Activity —
Return, exactly and with nothing added, the line with "Viewport: 600px width, 584px height." together with all lines after it through the end of the data below. No pictures belong in the copy.

Study material —
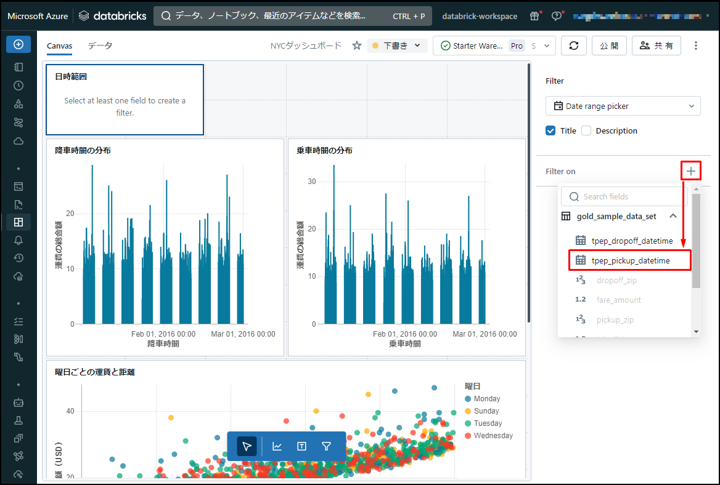Open the Date range picker dropdown

coord(623,106)
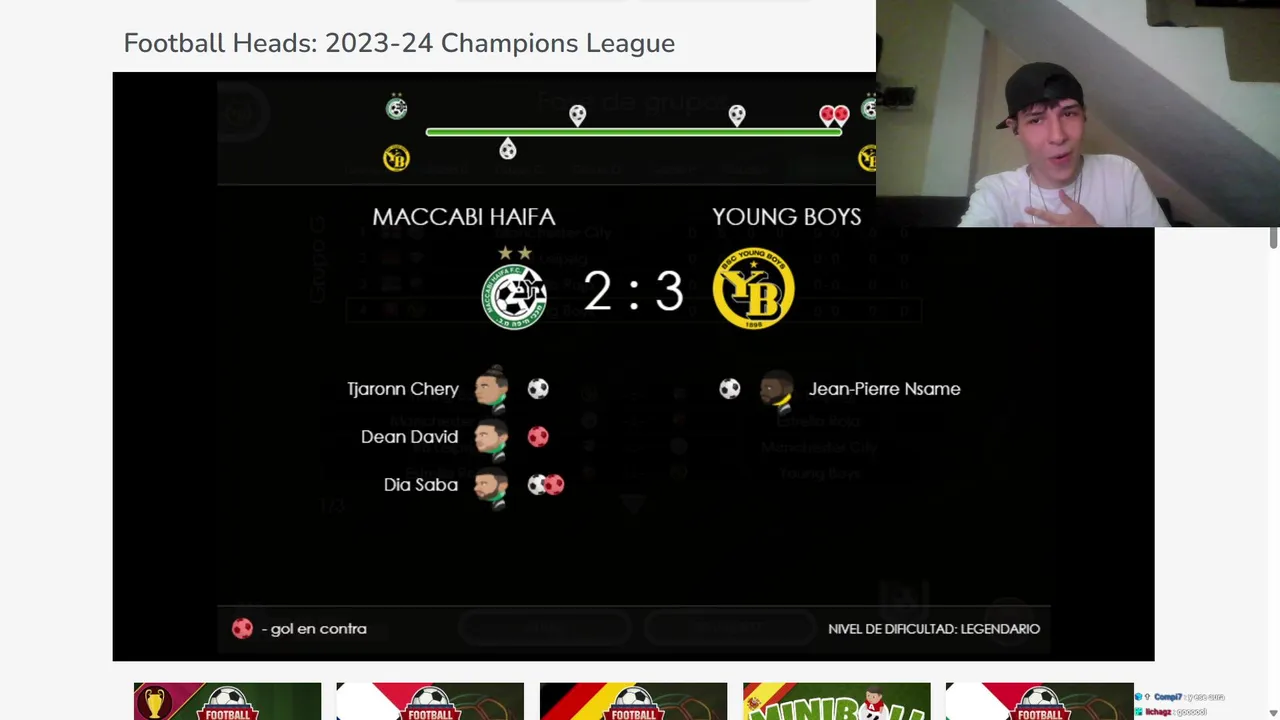Click the white goal ball beside Tjaronn Chery
This screenshot has height=720, width=1280.
point(538,388)
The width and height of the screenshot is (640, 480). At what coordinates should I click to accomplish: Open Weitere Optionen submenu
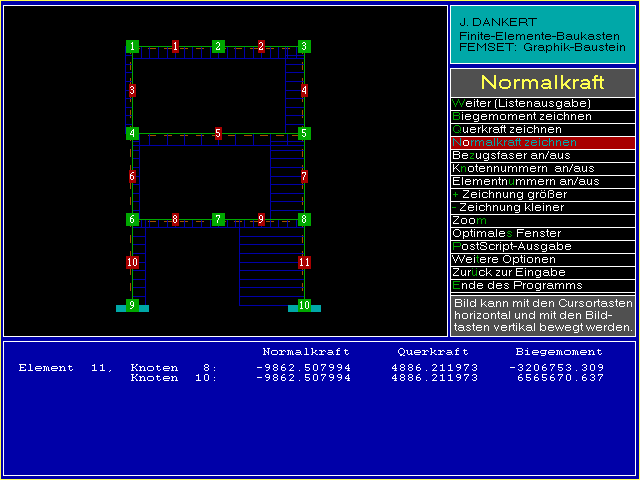click(542, 260)

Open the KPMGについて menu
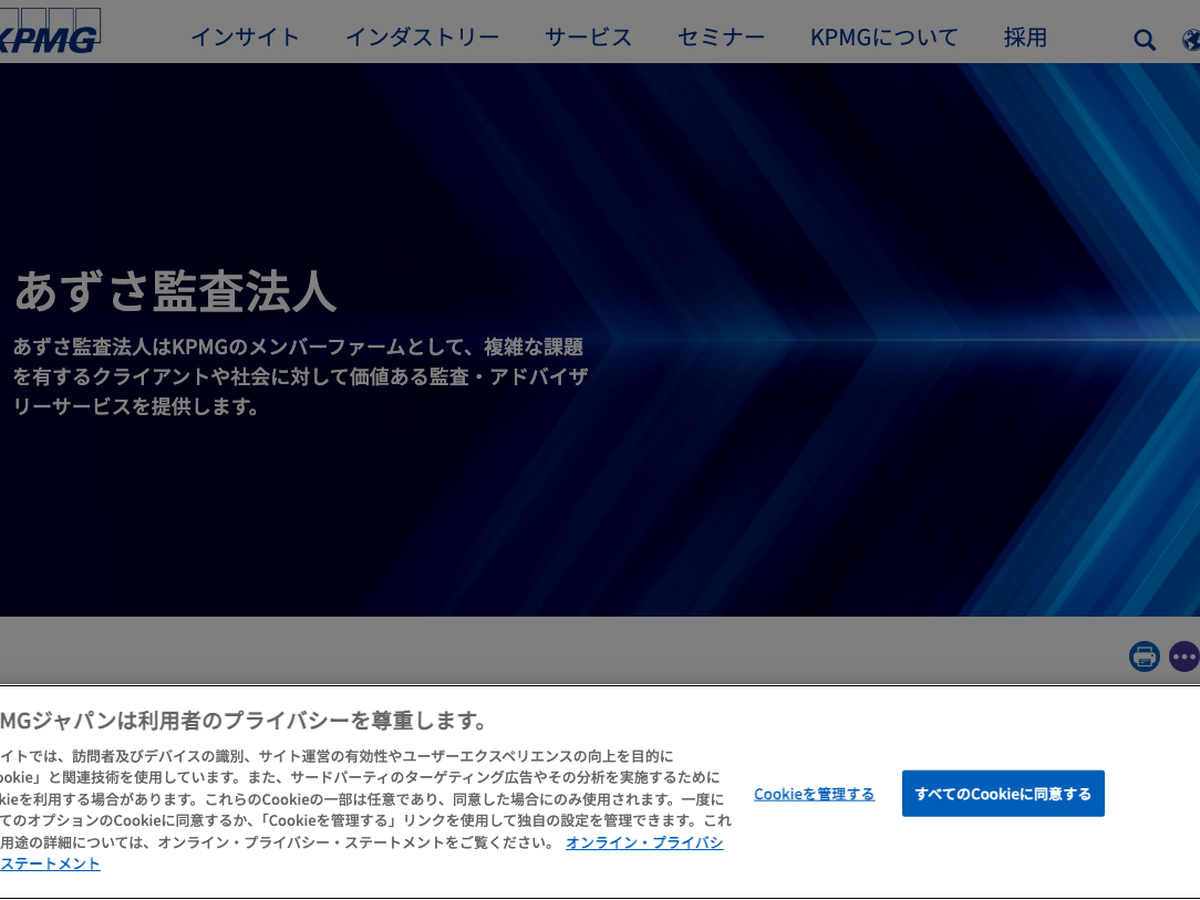(x=884, y=38)
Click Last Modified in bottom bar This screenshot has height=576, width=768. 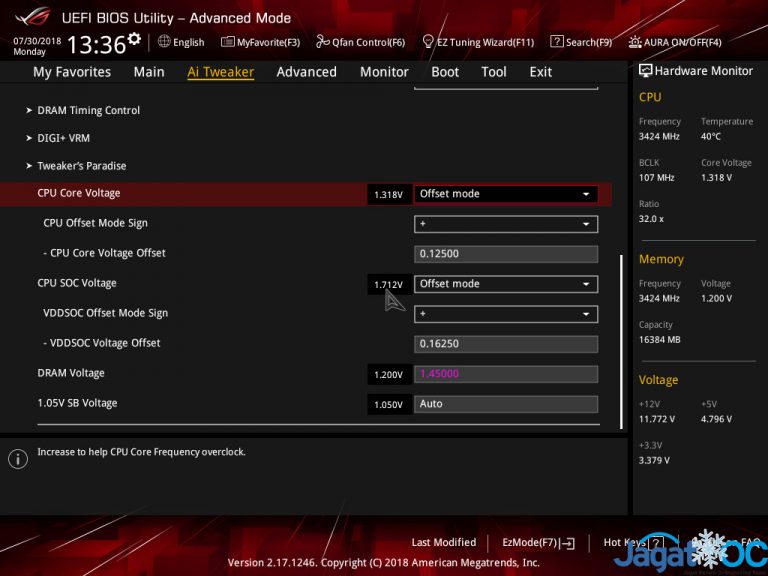tap(443, 542)
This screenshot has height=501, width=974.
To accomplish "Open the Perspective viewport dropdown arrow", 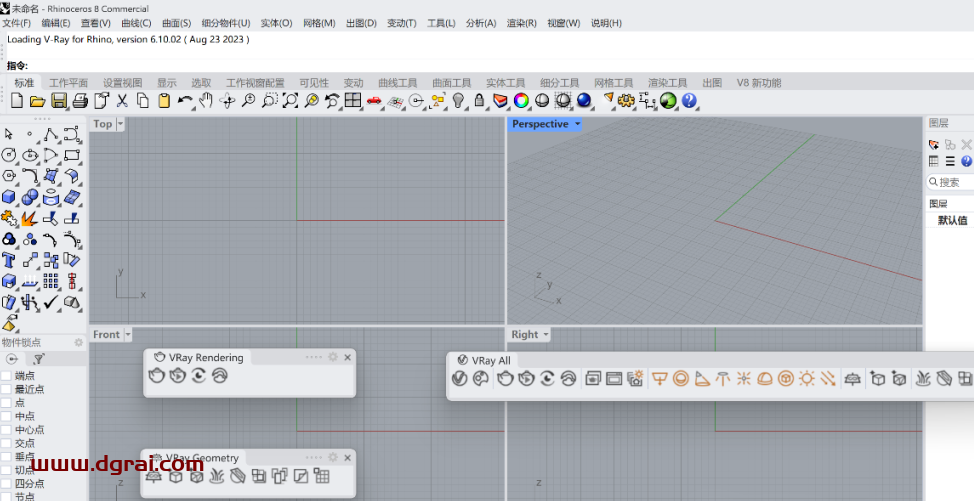I will point(577,125).
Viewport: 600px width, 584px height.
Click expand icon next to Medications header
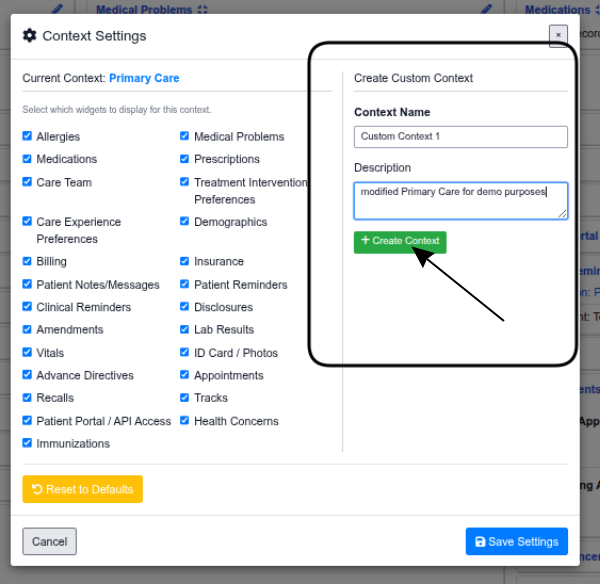pyautogui.click(x=585, y=10)
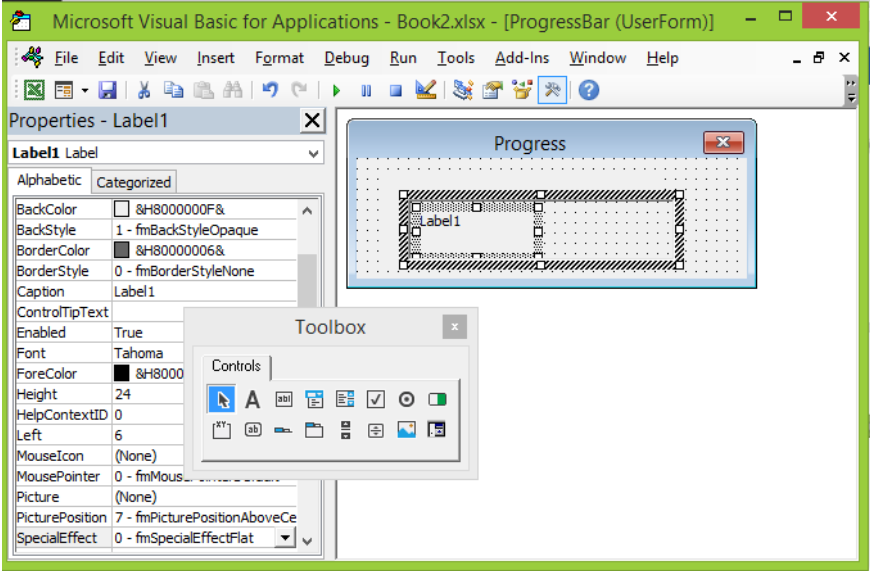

Exercise answer —
Viewport: 600px width, 584px height.
Click expand icon next to Medications header
pyautogui.click(x=585, y=10)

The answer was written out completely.